Shiny: 40, 1dd 3yo, tfmr at 39, mc in April

shinyblackdog · 12/06/2018 08:05

And Orchid, I hope you get an answer today, this limbo must be the worst. I think the most mentally draining thing about ttc is the waiting. If I was told there is no chance of you ever having another child I could come to terms with it, I think, but instead I test, try, then wait wait wait... But we wait in hope.

Cleozeta · 12/06/2018 08:45

Bfn for me today. Joy. After all the stress of waiting and hoping, it's always a killer. Cd12 and the hopeful wait was becoming unbearable so caved in. Af also due today if I run by pre mc LP, so that'll be fun.
Was really hoping to just be pregnant again. Oh well, onwards and upwards.

So, rollcall: Cleo, 41, ttc for about 15 months, mmc in May, 2 DC 7 & 5

Orchid - good luck today, let us know how you get on.

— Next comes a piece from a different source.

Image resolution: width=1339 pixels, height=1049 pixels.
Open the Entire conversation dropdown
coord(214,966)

Shiny - good luck with your blood tests

Mimosa - be patient (I know, easier said than done), it may just be taking its time this month and could still happen. Cd14 still early

weasledee · 12/06/2018 08:52

Sorry cleo, BFN are just the worse :(

Good luck to those needing it today!

As for me
42
2 DC 7 and 5
Last year had losses at 14 and 8 weeks
Had a break from ttc and started again in Feb 2018, had a chemical in march 2018.
Currently debating how long to carry on ttc for..... Confused

Karigan198 · 12/06/2018 09:12

I’m sorry Cleo 😕

Cleozeta · 12/06/2018 09:36

Weasle I feel like that sometimes. I wonder if it can ever actually be successful.

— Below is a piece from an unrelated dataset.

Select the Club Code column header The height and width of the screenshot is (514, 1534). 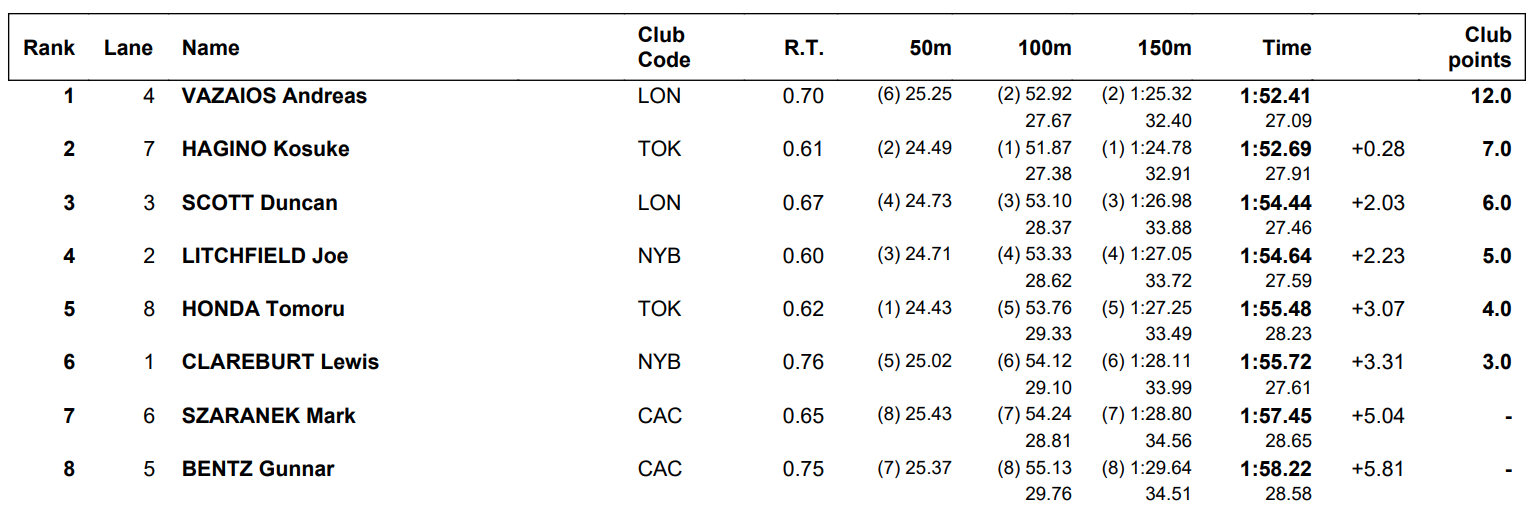coord(664,47)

Does anyone else do that thing of checking a bfn stick several times after to see if a line may have magically appeared? Or is that just me....
I even considered drawing a line on earlier

Presh12345 · 12/06/2018 09:38

Hi all, 39 (40 in Sept), no DC, 1 MMC last year at 9+4, diagnosed graves disease this year, thyroid levels are ok now but on meds. Did follicle tracking and now discovered my lining is only 6mm. Now on cyclogest for the remainder of this cycle. sigh

Orchid222 · 12/06/2018 14:10

Welcome Dickybow, Cookie and Presh.

Update from me: I had a morning from hell. Went for my scan, the sac hasn't grown since last week and there was still no yolk sac and no baby. I was expecting that so I was ok until I went to see the nurse and told her I didn't want to go through options again just wanted medication. The moment I said it I felt tears in my eyes for the first time since getting my bfp. Since I never had any symptoms I somehow managed to stay emotionally detached from it as much as I could but I think today it's all caught up with me and I reached the breaking point. I managed not to cry on my way from the hospital but was so upset and angry with myself for not starting sooner and wasting precious time, if another dc doesn't happen I don't know if I'll ever be able to forgive myself for that.
Anyway, I started the meds today and really hoping they work soon and I can get it over with and move on and get back to trying. Need to take some more pills tomorrow and then it's a waiting game. I feel angry and sad but relieved in a way that I'm doing something about it and not carrying on being pregnant without really being pregnant.